**** Records provided

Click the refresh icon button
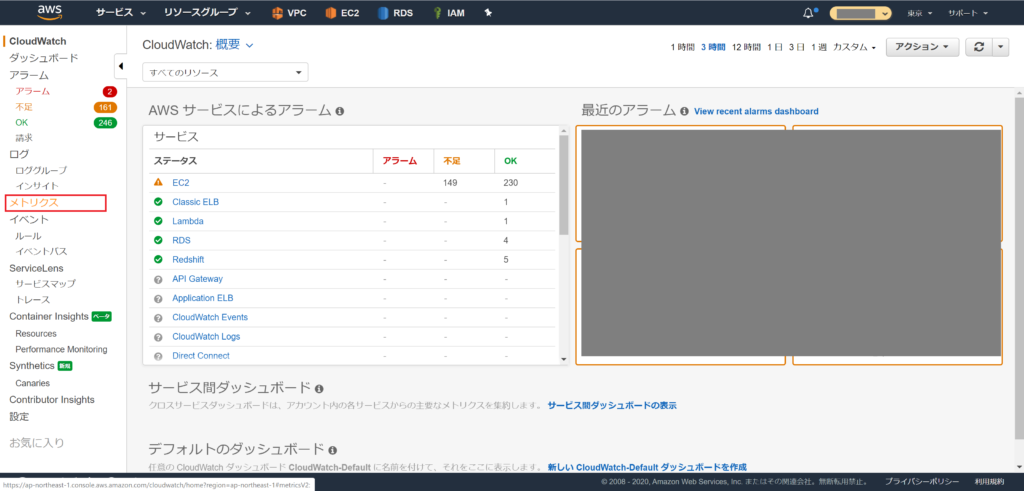This screenshot has width=1024, height=491. (x=979, y=47)
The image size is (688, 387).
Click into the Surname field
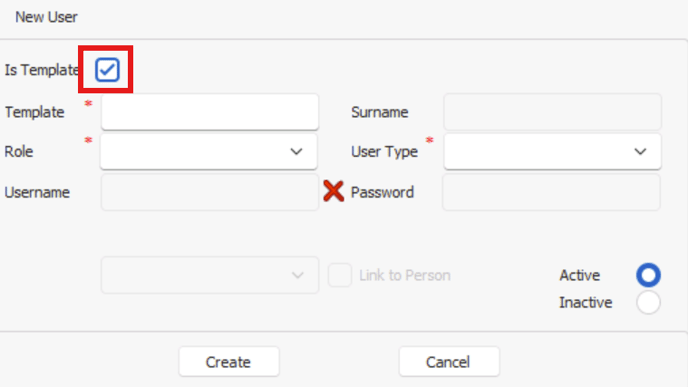[552, 112]
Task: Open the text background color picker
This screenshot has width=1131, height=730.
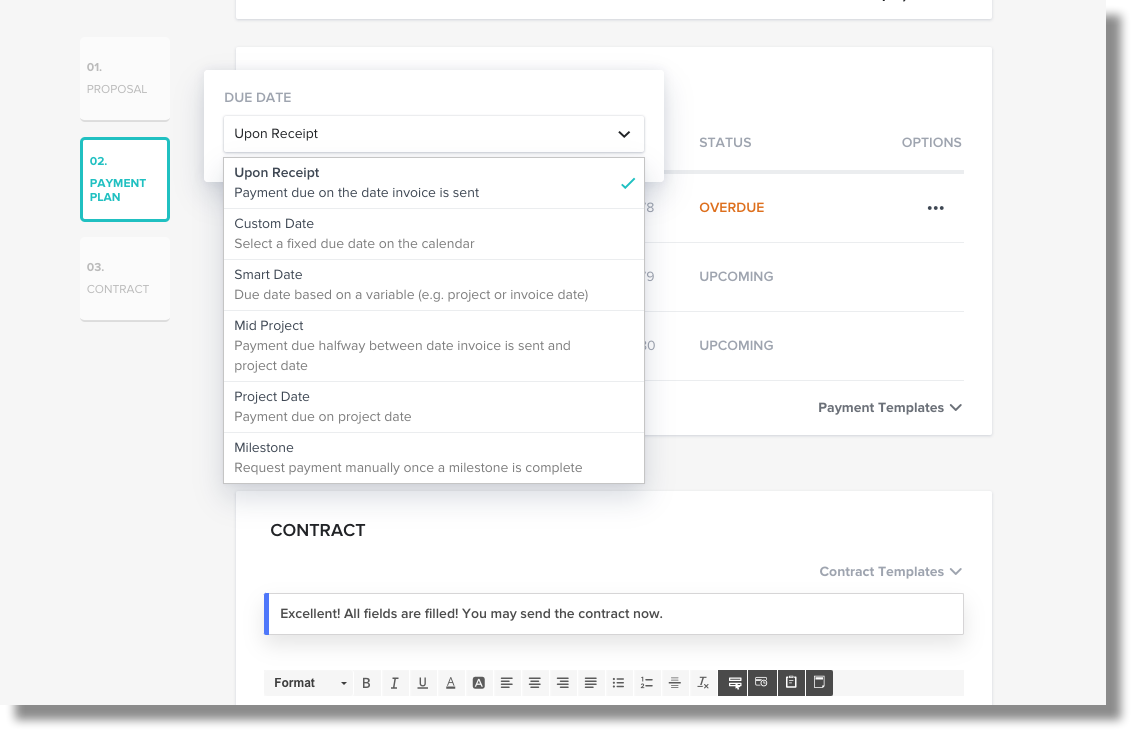Action: pos(479,683)
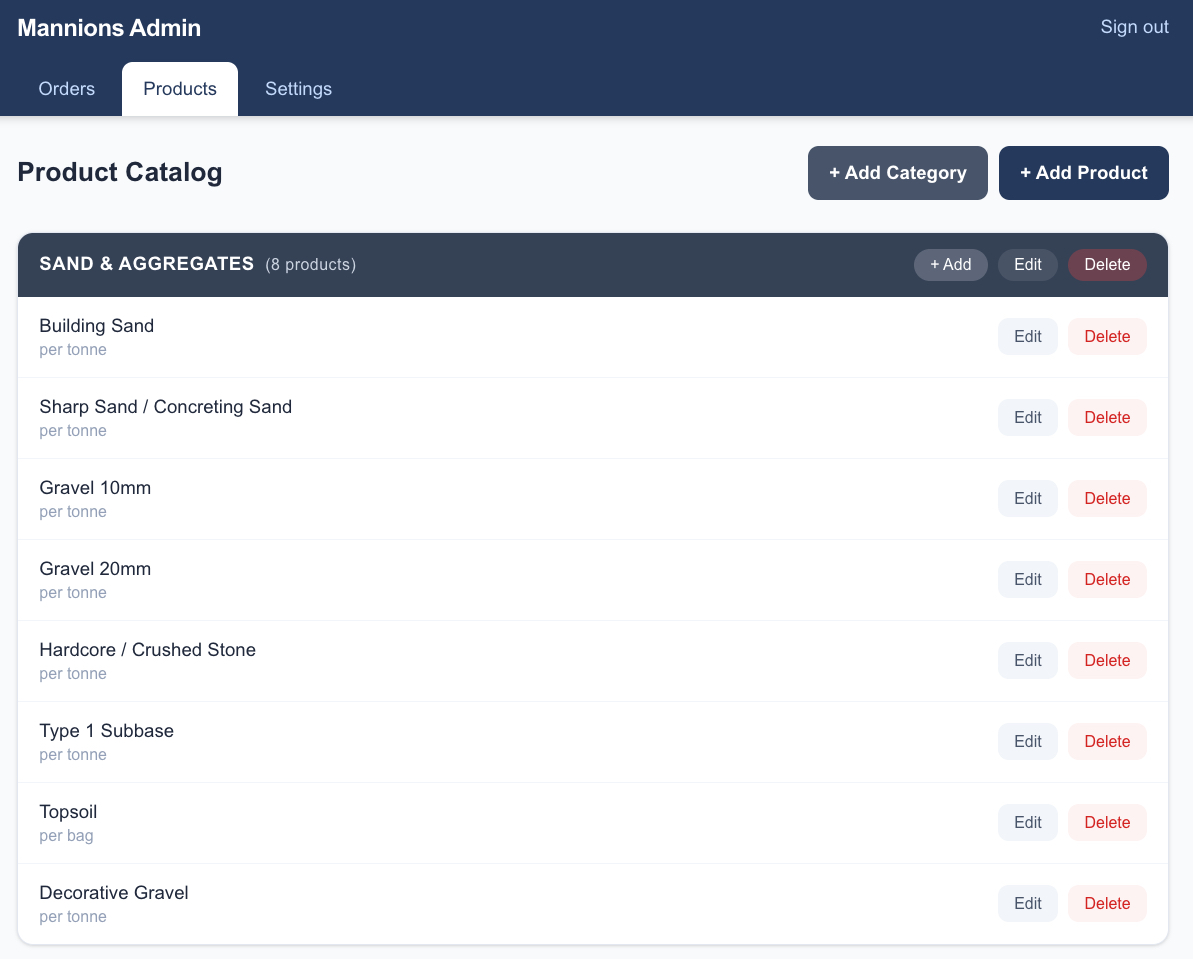This screenshot has height=959, width=1193.
Task: Switch to the Orders tab
Action: tap(66, 89)
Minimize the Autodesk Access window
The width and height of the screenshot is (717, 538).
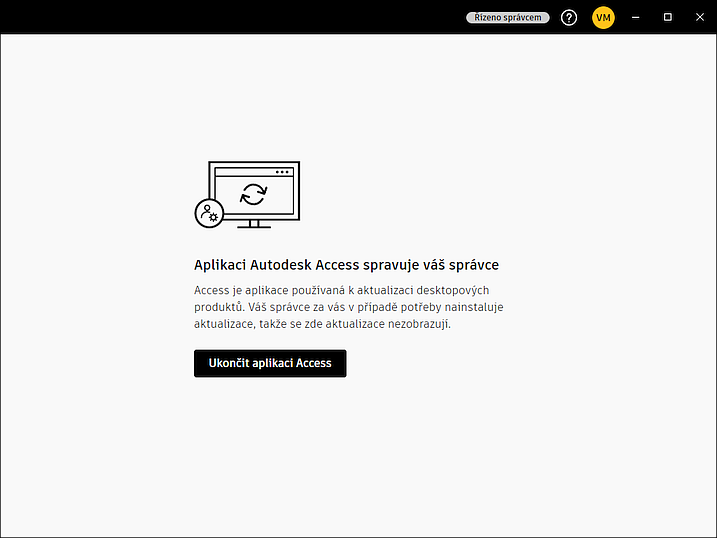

********

• Problem description: Locate each line of the data above that contains the word "Click" and copy those lines.

• Solution for this problem:
Click the refresh icon button
Click into the Surname field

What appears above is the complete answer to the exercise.